**Instructions for the task**
Filter the entries for the word "agent". Copy each line that has it.

**Study material**
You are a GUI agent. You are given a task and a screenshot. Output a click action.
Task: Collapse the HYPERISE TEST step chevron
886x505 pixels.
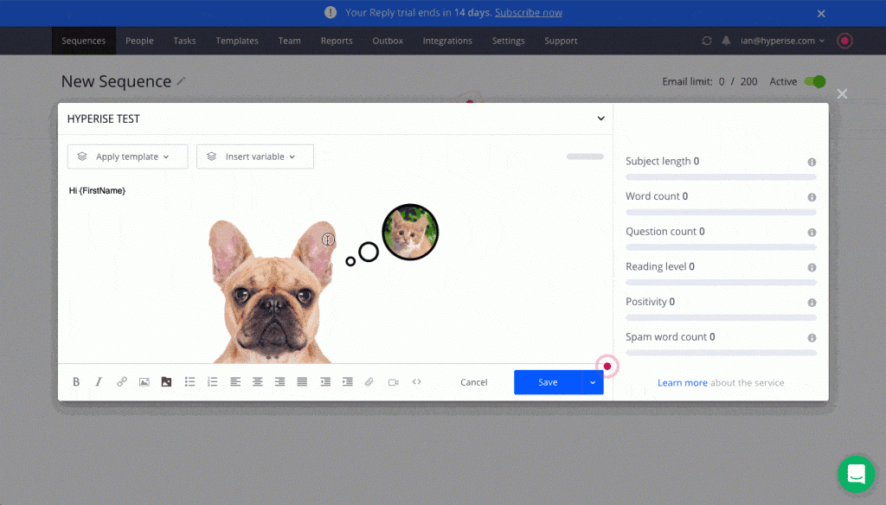601,118
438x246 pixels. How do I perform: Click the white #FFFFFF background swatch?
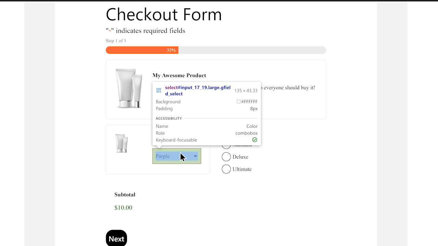tap(239, 101)
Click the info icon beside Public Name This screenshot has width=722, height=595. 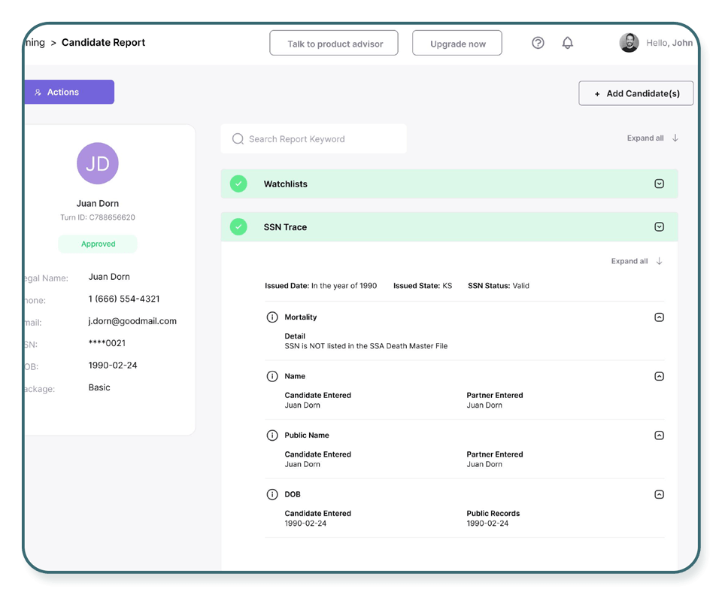(x=272, y=435)
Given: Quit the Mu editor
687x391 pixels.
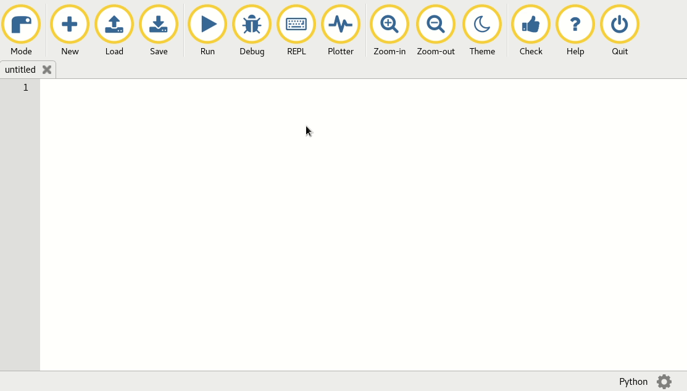Looking at the screenshot, I should click(619, 25).
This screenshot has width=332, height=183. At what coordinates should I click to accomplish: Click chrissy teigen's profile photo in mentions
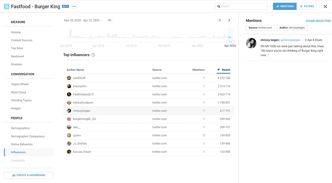251,43
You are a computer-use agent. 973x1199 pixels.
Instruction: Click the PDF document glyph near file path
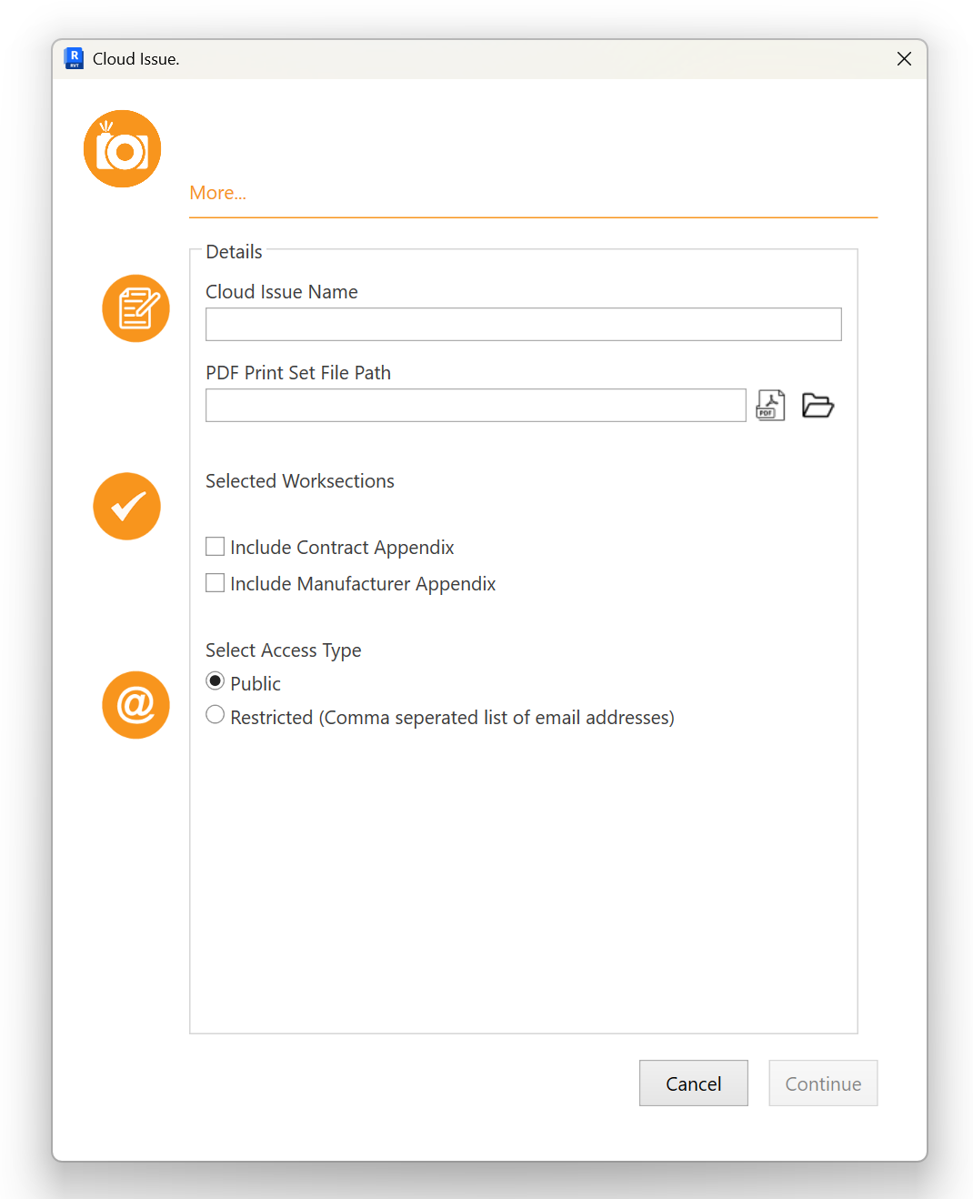[x=770, y=405]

**Response to this task**
You are a GUI agent. You are given a task and a screenshot. Output a click action.
You are a computer-use agent. 973x1199 pixels.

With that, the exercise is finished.